Dataset entries
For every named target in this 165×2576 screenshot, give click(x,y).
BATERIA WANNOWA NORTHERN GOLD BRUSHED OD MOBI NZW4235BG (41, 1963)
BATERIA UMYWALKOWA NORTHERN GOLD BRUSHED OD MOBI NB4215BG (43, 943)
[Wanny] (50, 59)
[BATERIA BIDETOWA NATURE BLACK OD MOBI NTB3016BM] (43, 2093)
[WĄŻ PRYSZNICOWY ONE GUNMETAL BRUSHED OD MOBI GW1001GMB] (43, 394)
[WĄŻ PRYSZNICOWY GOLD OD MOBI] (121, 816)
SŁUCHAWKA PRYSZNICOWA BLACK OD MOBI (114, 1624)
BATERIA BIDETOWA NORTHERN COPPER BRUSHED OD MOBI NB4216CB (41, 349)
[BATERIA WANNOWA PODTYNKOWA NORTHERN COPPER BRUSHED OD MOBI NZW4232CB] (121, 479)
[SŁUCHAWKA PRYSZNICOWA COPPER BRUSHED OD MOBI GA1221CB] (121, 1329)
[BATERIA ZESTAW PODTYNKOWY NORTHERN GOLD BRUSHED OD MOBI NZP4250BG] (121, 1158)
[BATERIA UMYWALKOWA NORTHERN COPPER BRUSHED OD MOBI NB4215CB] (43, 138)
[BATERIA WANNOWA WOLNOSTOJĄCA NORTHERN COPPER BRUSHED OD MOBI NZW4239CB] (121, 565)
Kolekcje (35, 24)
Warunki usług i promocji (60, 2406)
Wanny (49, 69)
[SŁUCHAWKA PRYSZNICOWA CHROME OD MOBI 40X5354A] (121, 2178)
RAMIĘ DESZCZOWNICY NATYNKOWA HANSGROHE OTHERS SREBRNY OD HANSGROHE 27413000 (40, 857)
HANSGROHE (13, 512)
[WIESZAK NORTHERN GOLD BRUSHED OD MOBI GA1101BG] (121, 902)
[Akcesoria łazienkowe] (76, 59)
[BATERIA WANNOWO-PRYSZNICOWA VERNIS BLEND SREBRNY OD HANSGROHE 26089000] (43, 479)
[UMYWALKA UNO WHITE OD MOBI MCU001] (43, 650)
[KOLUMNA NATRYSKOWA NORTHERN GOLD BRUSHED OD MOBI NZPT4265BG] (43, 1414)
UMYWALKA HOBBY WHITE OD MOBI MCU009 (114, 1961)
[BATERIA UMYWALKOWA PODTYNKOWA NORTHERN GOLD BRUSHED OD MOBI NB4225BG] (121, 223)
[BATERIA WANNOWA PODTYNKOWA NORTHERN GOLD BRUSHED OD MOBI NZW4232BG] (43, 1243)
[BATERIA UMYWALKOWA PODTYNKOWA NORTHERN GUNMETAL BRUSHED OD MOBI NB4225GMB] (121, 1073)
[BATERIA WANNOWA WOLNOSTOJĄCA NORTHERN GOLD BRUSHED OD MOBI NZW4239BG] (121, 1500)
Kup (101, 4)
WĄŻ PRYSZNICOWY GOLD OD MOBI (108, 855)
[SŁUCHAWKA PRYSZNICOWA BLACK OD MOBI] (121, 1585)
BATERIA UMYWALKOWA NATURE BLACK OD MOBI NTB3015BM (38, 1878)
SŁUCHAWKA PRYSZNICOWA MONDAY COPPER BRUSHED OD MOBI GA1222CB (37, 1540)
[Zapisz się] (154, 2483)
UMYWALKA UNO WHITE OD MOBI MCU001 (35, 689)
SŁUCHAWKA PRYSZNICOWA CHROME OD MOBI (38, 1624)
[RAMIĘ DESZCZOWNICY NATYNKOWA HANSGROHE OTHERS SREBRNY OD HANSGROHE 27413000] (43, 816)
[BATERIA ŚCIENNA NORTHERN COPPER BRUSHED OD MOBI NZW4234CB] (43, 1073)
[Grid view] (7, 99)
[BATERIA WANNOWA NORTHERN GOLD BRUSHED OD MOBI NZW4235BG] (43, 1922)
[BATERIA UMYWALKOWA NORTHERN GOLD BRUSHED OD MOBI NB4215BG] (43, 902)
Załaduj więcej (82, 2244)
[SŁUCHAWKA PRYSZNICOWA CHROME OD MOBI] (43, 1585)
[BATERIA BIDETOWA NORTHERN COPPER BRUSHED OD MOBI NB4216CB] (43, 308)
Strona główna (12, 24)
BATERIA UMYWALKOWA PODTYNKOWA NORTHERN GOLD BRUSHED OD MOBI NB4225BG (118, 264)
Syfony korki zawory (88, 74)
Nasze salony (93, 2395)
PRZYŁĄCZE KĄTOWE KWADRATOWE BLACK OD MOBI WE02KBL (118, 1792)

* Work task: All of the records go in your answer, copied exactly.

* Exercise output:
For every named target in this 165×2576 screenshot, give click(x,y).
BATERIA WANNOWA NORTHERN GOLD BRUSHED OD MOBI NZW4235BG (41, 1963)
BATERIA UMYWALKOWA NORTHERN GOLD BRUSHED OD MOBI NB4215BG (43, 943)
[Wanny] (50, 59)
[BATERIA BIDETOWA NATURE BLACK OD MOBI NTB3016BM] (43, 2093)
[WĄŻ PRYSZNICOWY ONE GUNMETAL BRUSHED OD MOBI GW1001GMB] (43, 394)
[WĄŻ PRYSZNICOWY GOLD OD MOBI] (121, 816)
SŁUCHAWKA PRYSZNICOWA BLACK OD MOBI (114, 1624)
BATERIA BIDETOWA NORTHERN COPPER BRUSHED OD MOBI NB4216CB (41, 349)
[BATERIA WANNOWA PODTYNKOWA NORTHERN COPPER BRUSHED OD MOBI NZW4232CB] (121, 479)
[SŁUCHAWKA PRYSZNICOWA COPPER BRUSHED OD MOBI GA1221CB] (121, 1329)
[BATERIA ZESTAW PODTYNKOWY NORTHERN GOLD BRUSHED OD MOBI NZP4250BG] (121, 1158)
[BATERIA UMYWALKOWA NORTHERN COPPER BRUSHED OD MOBI NB4215CB] (43, 138)
[BATERIA WANNOWA WOLNOSTOJĄCA NORTHERN COPPER BRUSHED OD MOBI NZW4239CB] (121, 565)
Kolekcje (35, 24)
Warunki usług i promocji (60, 2406)
Wanny (49, 69)
[SŁUCHAWKA PRYSZNICOWA CHROME OD MOBI 40X5354A] (121, 2178)
RAMIĘ DESZCZOWNICY NATYNKOWA HANSGROHE OTHERS SREBRNY OD HANSGROHE 27413000 (40, 857)
HANSGROHE (13, 512)
[WIESZAK NORTHERN GOLD BRUSHED OD MOBI GA1101BG] (121, 902)
[Akcesoria łazienkowe] (76, 59)
[BATERIA WANNOWO-PRYSZNICOWA VERNIS BLEND SREBRNY OD HANSGROHE 26089000] (43, 479)
[UMYWALKA UNO WHITE OD MOBI MCU001] (43, 650)
[KOLUMNA NATRYSKOWA NORTHERN GOLD BRUSHED OD MOBI NZPT4265BG] (43, 1414)
UMYWALKA HOBBY WHITE OD MOBI MCU009 (114, 1961)
[BATERIA UMYWALKOWA PODTYNKOWA NORTHERN GOLD BRUSHED OD MOBI NB4225BG] (121, 223)
[BATERIA WANNOWA PODTYNKOWA NORTHERN GOLD BRUSHED OD MOBI NZW4232BG] (43, 1243)
[BATERIA UMYWALKOWA PODTYNKOWA NORTHERN GUNMETAL BRUSHED OD MOBI NB4225GMB] (121, 1073)
[BATERIA WANNOWA WOLNOSTOJĄCA NORTHERN GOLD BRUSHED OD MOBI NZW4239BG] (121, 1500)
Kup (101, 4)
WĄŻ PRYSZNICOWY GOLD OD MOBI (108, 855)
[SŁUCHAWKA PRYSZNICOWA BLACK OD MOBI] (121, 1585)
BATERIA UMYWALKOWA NATURE BLACK OD MOBI NTB3015BM (38, 1878)
SŁUCHAWKA PRYSZNICOWA MONDAY COPPER BRUSHED OD MOBI GA1222CB (37, 1540)
[Zapisz się] (154, 2483)
UMYWALKA UNO WHITE OD MOBI MCU001 (35, 689)
SŁUCHAWKA PRYSZNICOWA CHROME OD MOBI (38, 1624)
[RAMIĘ DESZCZOWNICY NATYNKOWA HANSGROHE OTHERS SREBRNY OD HANSGROHE 27413000] (43, 816)
[BATERIA ŚCIENNA NORTHERN COPPER BRUSHED OD MOBI NZW4234CB] (43, 1073)
[Grid view] (7, 99)
[BATERIA WANNOWA NORTHERN GOLD BRUSHED OD MOBI NZW4235BG] (43, 1922)
[BATERIA UMYWALKOWA NORTHERN GOLD BRUSHED OD MOBI NB4215BG] (43, 902)
Załaduj więcej (82, 2244)
[SŁUCHAWKA PRYSZNICOWA CHROME OD MOBI] (43, 1585)
[BATERIA BIDETOWA NORTHERN COPPER BRUSHED OD MOBI NB4216CB] (43, 308)
Strona główna (12, 24)
BATERIA UMYWALKOWA PODTYNKOWA NORTHERN GOLD BRUSHED OD MOBI NB4225BG (118, 264)
Syfony korki zawory (88, 74)
Nasze salony (93, 2395)
PRZYŁĄCZE KĄTOWE KWADRATOWE BLACK OD MOBI WE02KBL (118, 1792)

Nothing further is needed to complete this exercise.